▶ **What this task involves**
Only the lines below from the one containing "1317x896 pixels." through the one containing "the 18:24:50 time" belong in the answer, set down exactly, with the pictures left out.

▶ **Input records**
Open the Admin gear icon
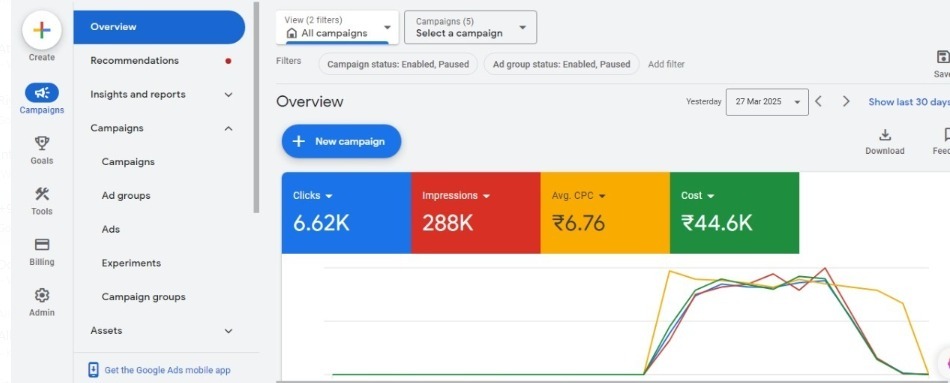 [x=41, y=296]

==

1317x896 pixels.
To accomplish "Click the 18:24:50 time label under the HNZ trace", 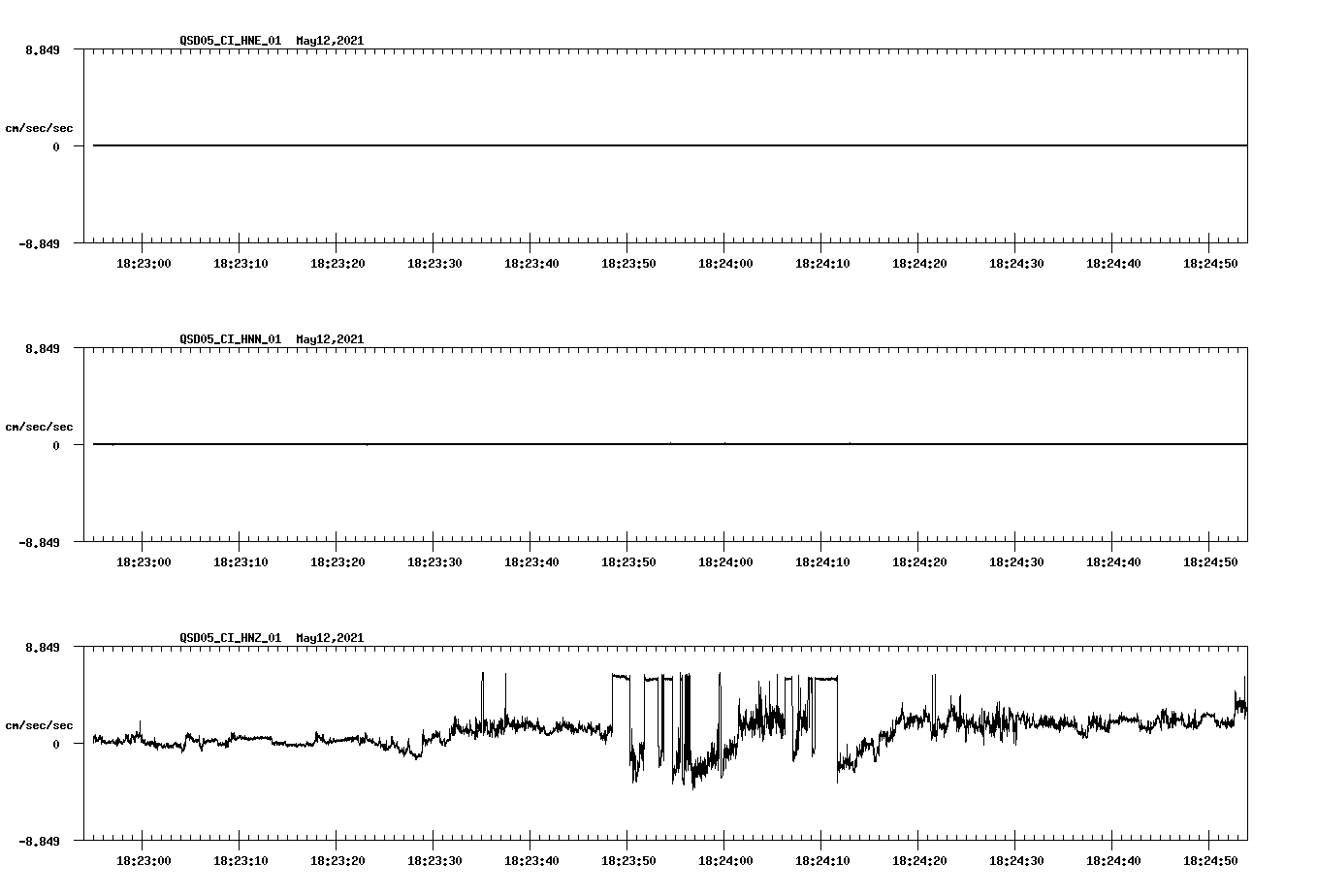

---

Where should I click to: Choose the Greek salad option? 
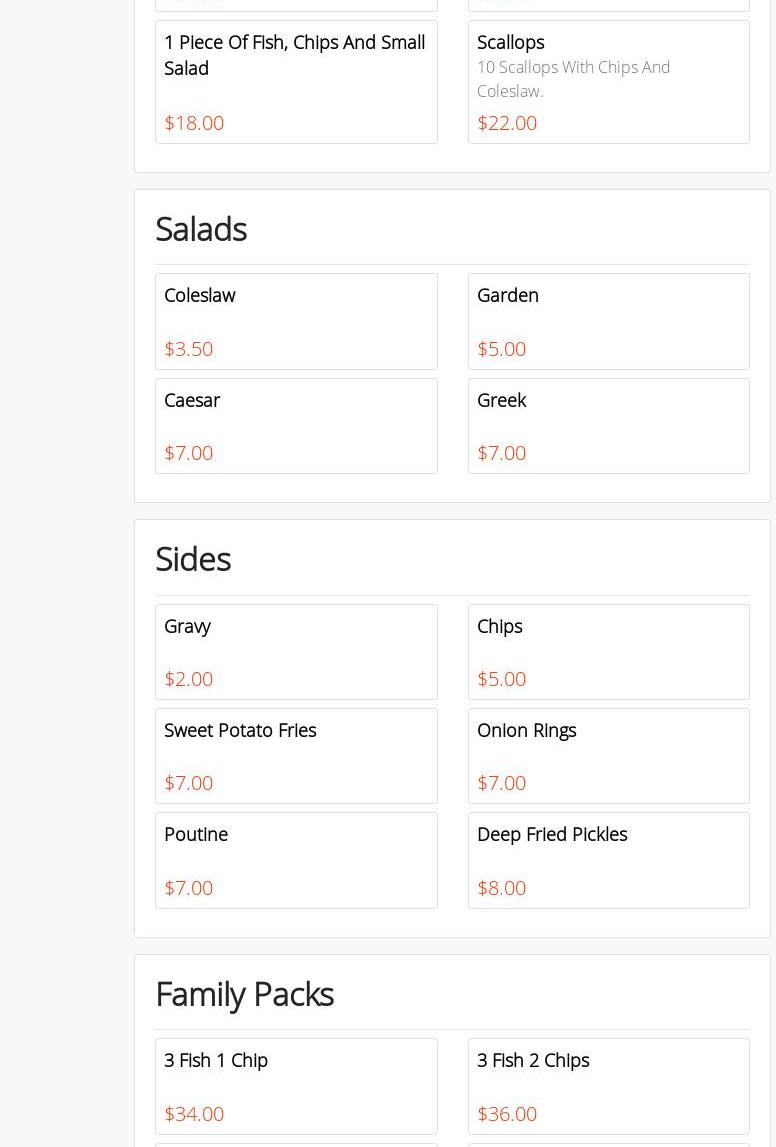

▶ **Output for this task**
1317x896 pixels.
To accomplish "Click the 18:24:50 time label under the HNZ trace", 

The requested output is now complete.